Notamment un point pour compléter ton analyse: le caractère non soutenable (écologiquement) de certaines économies. Le fait, par exemple, que la croissance chinoise doive être aux alentours de 10% n'est pas soutenable et pas réalisable sur une longue période.
Par exemple, j'ai trouvé dans un document consacré à l'interaction entre la finance et la biodiversité, un chiffre qui m'a interrogé (c'est sur le diagramme, page 4) http://www.unepfi.org/fileadmin/documents/CEO_DemystifyingMateriality_fr.pdf
On nous dit qu'un des risques les plus importants est une perte de vitesse de la croissance chinoise. Et dans le même temps, on nous dit que ce risque est un des plus probables.
Je n'en tire aucune conclusion, et ça ne va pas m'empêcher de passer une bonne journée, mais tout de même...

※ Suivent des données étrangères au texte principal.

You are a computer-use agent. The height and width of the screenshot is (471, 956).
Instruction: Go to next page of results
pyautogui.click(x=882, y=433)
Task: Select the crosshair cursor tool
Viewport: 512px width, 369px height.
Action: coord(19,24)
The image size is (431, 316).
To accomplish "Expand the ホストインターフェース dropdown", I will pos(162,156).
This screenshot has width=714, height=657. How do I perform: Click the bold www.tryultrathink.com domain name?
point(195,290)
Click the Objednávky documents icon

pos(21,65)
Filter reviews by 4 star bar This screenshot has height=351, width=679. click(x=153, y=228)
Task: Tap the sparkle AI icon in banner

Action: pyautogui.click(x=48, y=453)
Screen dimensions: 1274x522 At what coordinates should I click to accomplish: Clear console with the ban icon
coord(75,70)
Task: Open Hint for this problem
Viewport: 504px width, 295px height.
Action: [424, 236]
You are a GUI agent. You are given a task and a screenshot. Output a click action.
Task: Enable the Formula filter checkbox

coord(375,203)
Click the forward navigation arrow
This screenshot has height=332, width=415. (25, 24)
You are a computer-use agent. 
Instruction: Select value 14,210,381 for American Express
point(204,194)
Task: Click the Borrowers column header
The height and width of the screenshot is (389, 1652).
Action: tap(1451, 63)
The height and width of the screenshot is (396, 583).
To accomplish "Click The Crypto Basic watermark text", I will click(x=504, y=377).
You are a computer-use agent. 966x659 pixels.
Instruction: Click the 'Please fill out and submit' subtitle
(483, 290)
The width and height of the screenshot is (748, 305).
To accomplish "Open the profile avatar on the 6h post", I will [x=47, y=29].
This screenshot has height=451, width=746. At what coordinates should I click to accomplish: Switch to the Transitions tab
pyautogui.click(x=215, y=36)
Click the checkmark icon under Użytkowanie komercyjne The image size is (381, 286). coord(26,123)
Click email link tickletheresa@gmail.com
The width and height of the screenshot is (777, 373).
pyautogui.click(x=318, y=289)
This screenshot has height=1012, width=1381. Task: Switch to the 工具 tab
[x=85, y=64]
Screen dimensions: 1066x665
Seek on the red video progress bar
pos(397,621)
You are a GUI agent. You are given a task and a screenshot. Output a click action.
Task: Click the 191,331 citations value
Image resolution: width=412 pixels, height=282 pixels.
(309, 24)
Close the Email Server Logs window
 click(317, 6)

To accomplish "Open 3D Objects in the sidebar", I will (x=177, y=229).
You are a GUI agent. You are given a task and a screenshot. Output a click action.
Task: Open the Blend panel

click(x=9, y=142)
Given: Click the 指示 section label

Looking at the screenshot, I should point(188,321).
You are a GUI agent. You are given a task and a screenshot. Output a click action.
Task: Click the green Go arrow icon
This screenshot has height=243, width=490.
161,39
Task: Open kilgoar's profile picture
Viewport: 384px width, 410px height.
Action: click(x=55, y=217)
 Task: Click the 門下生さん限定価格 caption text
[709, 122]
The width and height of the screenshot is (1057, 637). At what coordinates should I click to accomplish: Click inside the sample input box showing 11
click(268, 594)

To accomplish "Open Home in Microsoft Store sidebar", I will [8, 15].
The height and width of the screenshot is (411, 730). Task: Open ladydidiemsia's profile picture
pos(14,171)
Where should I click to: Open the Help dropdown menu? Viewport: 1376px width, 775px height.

Écrit par : Eric | 29/05/2012
@ Eric
Il est évident que les États-Unis consacrent des efforts considérables à l'encerclement et à l'affaiblissement du pouvoir chinois. Leur perception d'une chute économique éventuelle de ce grand pays est donc complexe. L'instabilité politique de Pékin ne leur déplairait pas, je crois, et de fait le régime chinois a beaucoup de progrès à faire dans les domaines politique et social, mais on a le droit de se demander si les Américains ne jouent pas avec le feu assis sur un baril de poudre.